AMD、報告直後に公表されたRyzenなどの脆弱性にまもなく修正をリリース。
2018/03/22 https://japanese.engadget.com/2018/03/21/amd-ryzen/
CTSは"脆弱性発見から少なくとも30~90日はメーカーに対応のための猶予を与える"とされる慣習を破り、AMDへの報告から24時間以内というあまりに短時間で問題を公表したことで「脆弱性を悪用するものが現れかねない」と業界関係者から批判を受けていました。たとえば、SpectreおよびMeltdownの脆弱性の場合、その影響範囲と対応の難しさを考慮し、Googleはインテルに200日の猶予を設けています。
CTSは「AMDがパッチを用意するには何か月、もしくは何年もの期間がかかるから90日の猶予は意味をなさない。むしろすぐに公開すればメーカーに対して圧力をかけるとともに、ユーザーがリスクある製品を購入するリスクを判断できるようになる」と独自の理論を展開。これまでの慣習こそに問題があると主張しました。
また、報告された問題の脆弱性についても、それを悪用するにはローカルマシンで物理的に管理者権限を取得しなければならず、実際のところはさらにWindows Credential Guard、TPM、仮想化といったセキュリティ機能を無効化しなければならない点に「それは脆弱性になるのか」というツッコミが各方面から聞かれました。
Linuxの開発者として知られるリーナス・トーバルズ氏もその一人で、Google+への投稿で「もしもBIOSやCPUマイクロコードが悪意あるものに置き換えられたらセキュリティ的問題が発生するかもしれないなんてセキュリティ勧告を見たことがあるかい?」と批判的な投稿をしています。
掲示板サイトRedditでは、これまでまったく業界で知られていなかったCTSという企業が、どうして突然このような無茶な行動をとっているのかについて疑問に思ったユーザーが独自に周辺の調査を始め、どうやらCTSの目的は自身のセキュリティ企業としての名前をひろめること以外にAMDの株価操作にも関わっていた可能性が指摘されています。
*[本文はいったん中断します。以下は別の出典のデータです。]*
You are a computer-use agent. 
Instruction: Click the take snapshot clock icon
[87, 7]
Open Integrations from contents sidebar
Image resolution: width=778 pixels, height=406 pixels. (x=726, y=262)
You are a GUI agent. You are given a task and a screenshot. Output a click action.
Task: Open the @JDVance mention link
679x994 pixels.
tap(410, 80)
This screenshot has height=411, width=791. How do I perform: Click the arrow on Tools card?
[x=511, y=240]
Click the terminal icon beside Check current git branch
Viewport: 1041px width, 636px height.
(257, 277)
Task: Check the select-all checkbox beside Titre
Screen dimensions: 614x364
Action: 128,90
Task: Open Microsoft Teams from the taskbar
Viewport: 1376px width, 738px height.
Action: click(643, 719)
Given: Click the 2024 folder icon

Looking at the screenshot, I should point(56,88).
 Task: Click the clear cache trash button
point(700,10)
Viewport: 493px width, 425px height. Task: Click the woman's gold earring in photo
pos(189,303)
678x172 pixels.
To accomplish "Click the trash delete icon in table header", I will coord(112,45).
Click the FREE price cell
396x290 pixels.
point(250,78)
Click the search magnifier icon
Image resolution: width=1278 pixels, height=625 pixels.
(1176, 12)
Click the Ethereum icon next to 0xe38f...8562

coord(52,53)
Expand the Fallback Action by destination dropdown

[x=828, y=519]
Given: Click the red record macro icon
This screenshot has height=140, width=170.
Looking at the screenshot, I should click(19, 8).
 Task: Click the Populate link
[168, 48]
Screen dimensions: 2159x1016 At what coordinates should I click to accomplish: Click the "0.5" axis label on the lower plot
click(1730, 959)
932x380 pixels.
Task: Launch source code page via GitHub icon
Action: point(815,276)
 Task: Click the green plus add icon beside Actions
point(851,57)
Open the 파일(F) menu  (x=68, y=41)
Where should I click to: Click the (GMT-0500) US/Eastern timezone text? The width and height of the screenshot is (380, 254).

いずれにせよ、AMDがパッチを用意すると発表したことで、実際にCPUに脆弱性があることはCTSの言うとおりだったことが確認されました。そして悪用される可能性は殆どないものの、もうすぐ穴は埋められます。
ただ今後懸念されることといえば、CTSのような"ポッと出"の情報セキュリティ企業が、CTSのやり方を真似て売名に走らないかということ。メーカーが対応する間もなく、公表された脆弱性をハッカーに悪用されてしまうようでは、何のための情報セキュリティ企業なのかわかりません。